====== Provided text ======

They can be created with PhTreeXYZ.create(dimensions). This will create a PH1 tree (v13) for small dimensions, a PH2 (v16) for dimensions up to 60 and a PH2 (v16HD) if more dimensions are required. The old non-value API is still available in the tst folder. All queries return specialized iterators that give direct access to key, value or entry. The queryAll() methods return lists of entries and are especially useful for small result sets.

The packages ch.ethz.globis.pht.v* contain different versions of the PH-tree. They are the actual implementations of the four interfaces mentioned above. A higher version number usually (not always) indicates better performance in terms of base speed, scalability (size and dimensionality) as well as storage requirements.

Configuration (PH1)

Node.AHC_LHC_BIAS = 2.0: This defines when the tree should switch from LHC to AHC representation for a given node. With the given default of 2.0, the tree uses AHC unless it requires more than 2.0 times the memory of LHC. In practice this has only limited effect on memory, but a higher value tends to slightly increase performance of most operations. Commonly used values are 1.0, 1.5 and 2.0.

Node.NT_THRESHOLD = 150: This defines when the tree should switch from LHC or AHC to NT (nested tree) representation for a given node. With the given default of 150, the tree uses NT for any node that has more than 150 entries (children + key/value entries). NT representation requires a lot more memory than LHC, but it also speeds up insert, remove and update operations on large nodes. This parameters has profound impact on tree performance. For example, for dim=14, setting NT_THRESHOLD=15000 increases insertion time by 400%, but reduce query time by 40%. This also affect kNN queries. Element-exists queries (point queries) are not affected. Using higher values reduces memory consumption but slows down any modification to the node. Commonly values are 150, 250 and 400.

====== Raw records ======

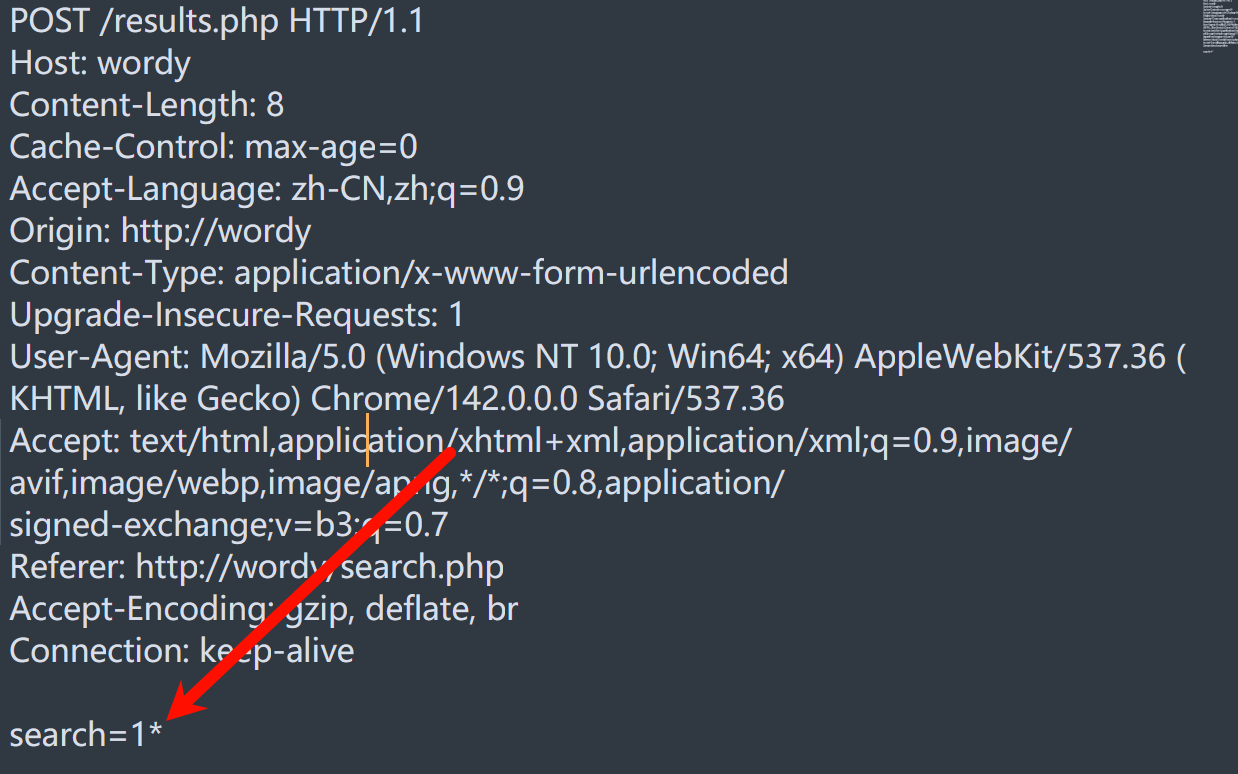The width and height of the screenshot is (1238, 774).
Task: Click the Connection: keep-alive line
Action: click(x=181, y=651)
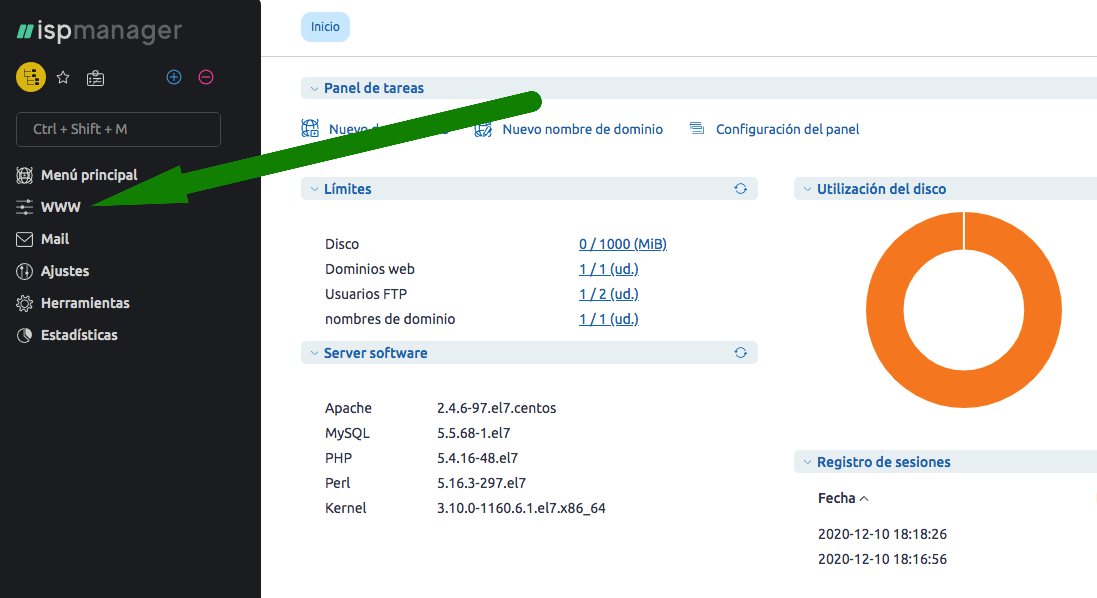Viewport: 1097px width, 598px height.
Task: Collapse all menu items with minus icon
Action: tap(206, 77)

======
====== Raw records ======

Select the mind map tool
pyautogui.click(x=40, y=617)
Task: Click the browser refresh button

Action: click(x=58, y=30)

======
====== Raw records ======

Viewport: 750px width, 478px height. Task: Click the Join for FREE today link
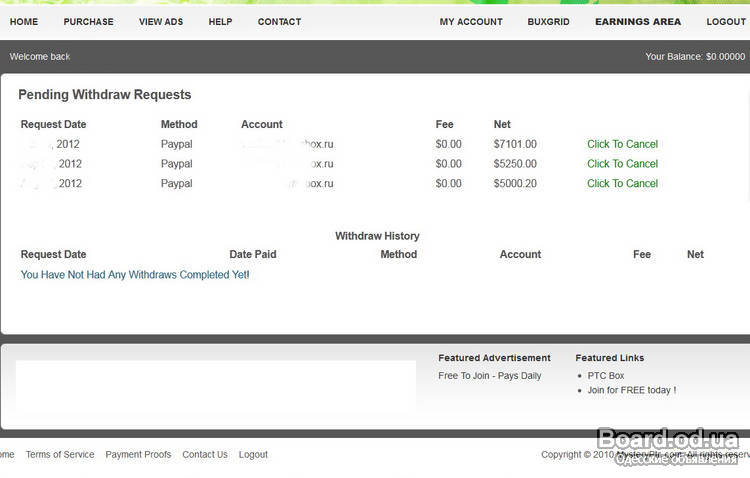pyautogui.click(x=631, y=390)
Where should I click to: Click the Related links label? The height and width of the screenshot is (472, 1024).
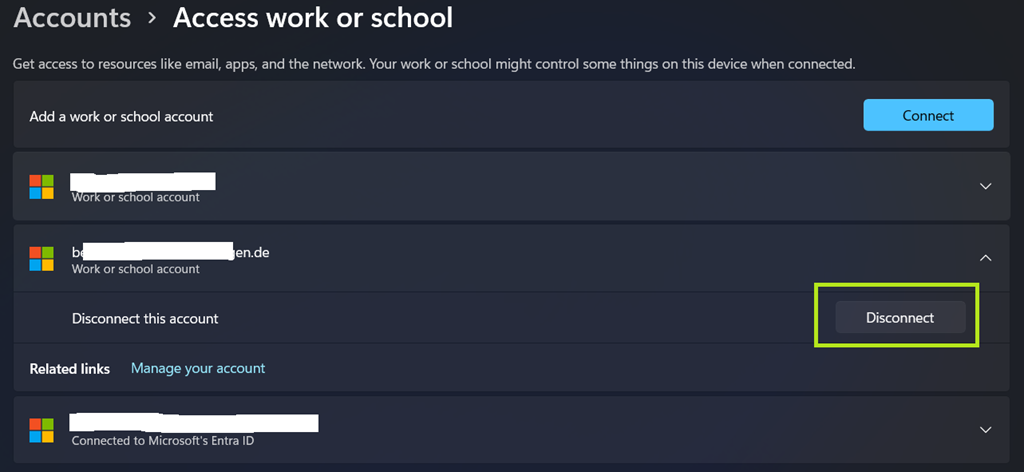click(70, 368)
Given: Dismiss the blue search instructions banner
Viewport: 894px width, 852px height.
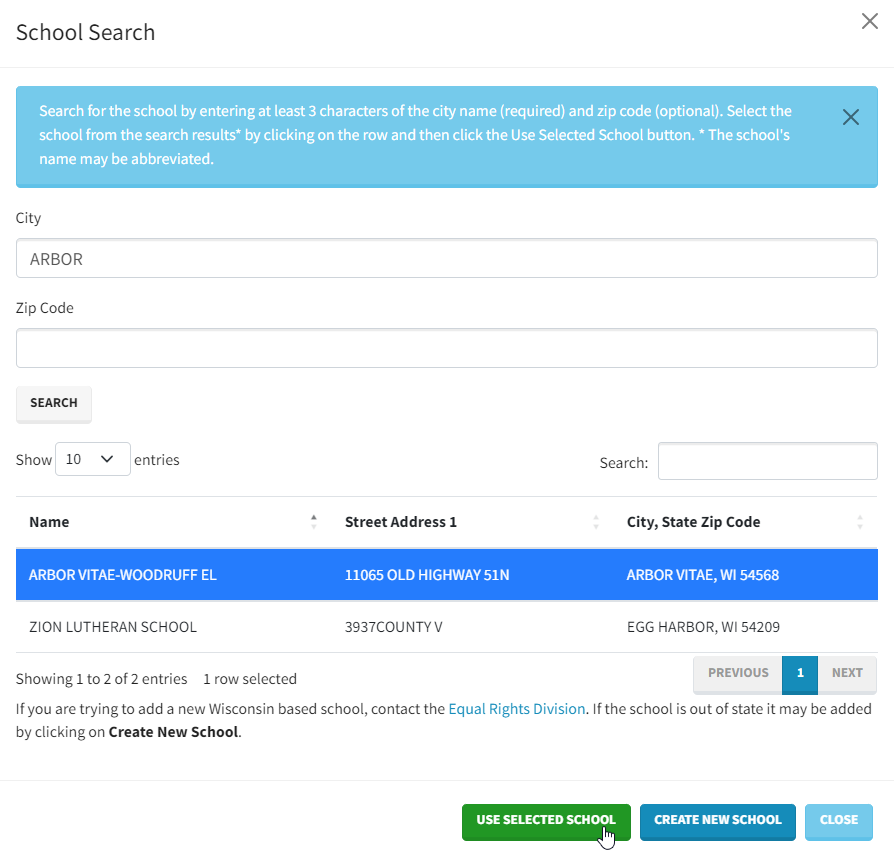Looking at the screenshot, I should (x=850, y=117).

======

**Problems to work on**
1. In two sentences, summarize the text on PH-tree versions and configuration.
2. Continue the text on PH-tree versions and configuration from its last sentence.
The records come from a separate source.

**Responses**
1. PH-trees are created with PhTreeXYZ.create(dimensions), which yields a PH1 (v13) or PH2 (v16 or v16HD) tree depending on the number of dimensions, and the packages ch.ethz.globis.pht.v* hold the different versions, where a higher version number usually indicates better performance. For PH1, Node.AHC_LHC_BIAS (default 2.0) decides when a node switches from LHC to AHC representation, and Node.NT_THRESHOLD (default 150) decides when a node switches to nested tree representation, a parameter with profound impact on tree performance.

2.
NtNode.MAX_DIM = 6: This defines the dimensionality of NT (nested tree) representation. For example, a d=20 dimensional node will be split in a d=6 root node, two levels of d=6 nodes below that any at the bottom a d=2 node. This adds up to 3*6+2=20. This was introduced to speed up modification (insert, remove, ...) of large nodes. Unfortunately, NT representation is very memory intensive. This setting has not been well researched. Higher values should reduce memory consumption at the cost of modification speed. Commonly used values are 4, 6 and 8.

Configuration (PH2)

PH2 is currently not configurable. There are hardcoded page sizes for the internal B+Tree that can be found in the Node class, but these should have little impact on performance.

Preprocessing and 32bit vs 64 bit

There is little point in using 32bit instead of 64bit integer values, because prefix sharing takes care of unused leading bits. For floating point values, using a 32bit float instead of 64bit float should reduce memory usage somewhat. However, it is usually better to convert floating point values to integer values by multiplying them with a constant. For example multiply by 10E6 to preserve 6 digit floating point precision. Also, chose the multiplier such that it is not higher than the precision requires. For example, if you have a precision of 6 digits after the decimal point, then multiply all values by 1,000,000 before casting the to (long) and adding them to the tree.

Garbage Collector

See also the section about iterators (below) on how to avoid GC from performing queries.

Suggestions for performance optimization can also be found in the PDF "The PH-Tree revisited", which is available in this repository.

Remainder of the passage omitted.